To enable comprehensive immune profiling, hyper-plex cyclic mIHC/IF techniques have been developed, including COMET (Lunaphore, Switzerland) and PhenoCycler (Akoya Biosciences, USA). COMET provides an automated workflow cycling through staining, imaging, and elution of 3 markers each time, up to 40 markers in the same tissue section, whereby fluorophores are directly attached to secondary antibodies without TSA. This approach not only reduces steric hindrance with lesser markers per cycle, but also enhances signal stability through reducing incubation time (i.e., tissue exposure time to harsh reagents). Using a 40-plex COMET assay, Almeida et al. found that myeloid and T regulatory cells were spatially restricted in primary lung cancers (21). Using machine learning (ML), the authors also identified distinct subsets of myeloid cells within the same TME.

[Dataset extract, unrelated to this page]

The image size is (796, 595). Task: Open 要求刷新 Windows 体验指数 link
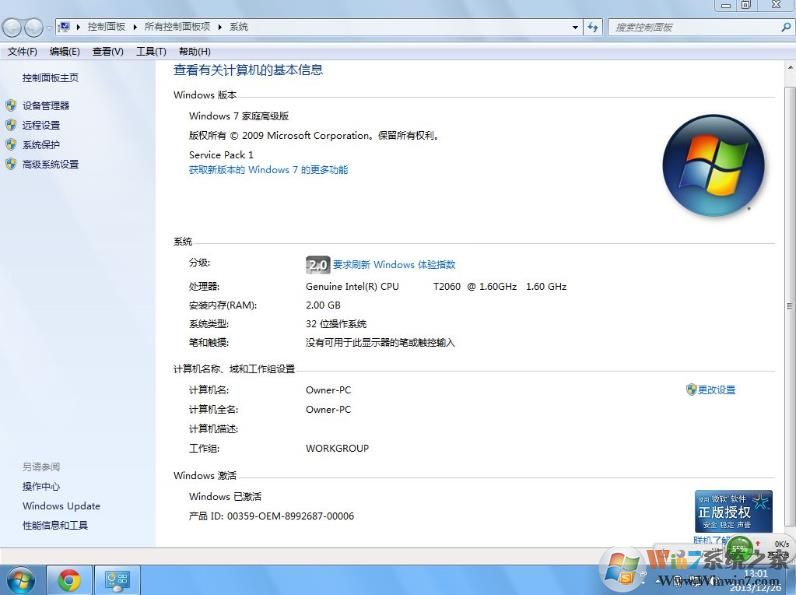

To further reduce the steric hindrance effect, PhenoCylcer (formerly CODEX) replaces the large molecular secondary antibodies in the OPAL approach with DNA-conjugated antibodies tagged to fluorescent reporters, allowing staining of up to 50 markers (3 per cycle). Applying tensor decomposition, cell-type differential enrichment and canonical correlation analysis on PhenoCycler data, Schürch et al. found 9 distinct cellular neighborhoods associated with survival outcomes which were conserved across 35 CRC samples (22).

Metal isotope-labelling techniques

Metal-based methods employ stable metal isotopes to replace the fluorophores (54), where protein expression is measured by detecting isotope signals using laser scanning or ion beams. Autofluorescence and background noise can be considerably reduced with endogenous metals (55). Imaging mass cytometry (IMC) (Standard BioTools, USA) uses high-resolution scanning laser ablation (a fixed lateral resolution of 1,000nm) followed by mass cytometry to quantify up to 50 markers at subcellular resolution using fresh frozen (FF)/FFPE tissues (5658). Using 37-plex IMC, Ali et al. identified heterotypic neighborhoods of a specific myofibroblast phenotype which was associated with poor outcomes in breast cancer (BC) (23).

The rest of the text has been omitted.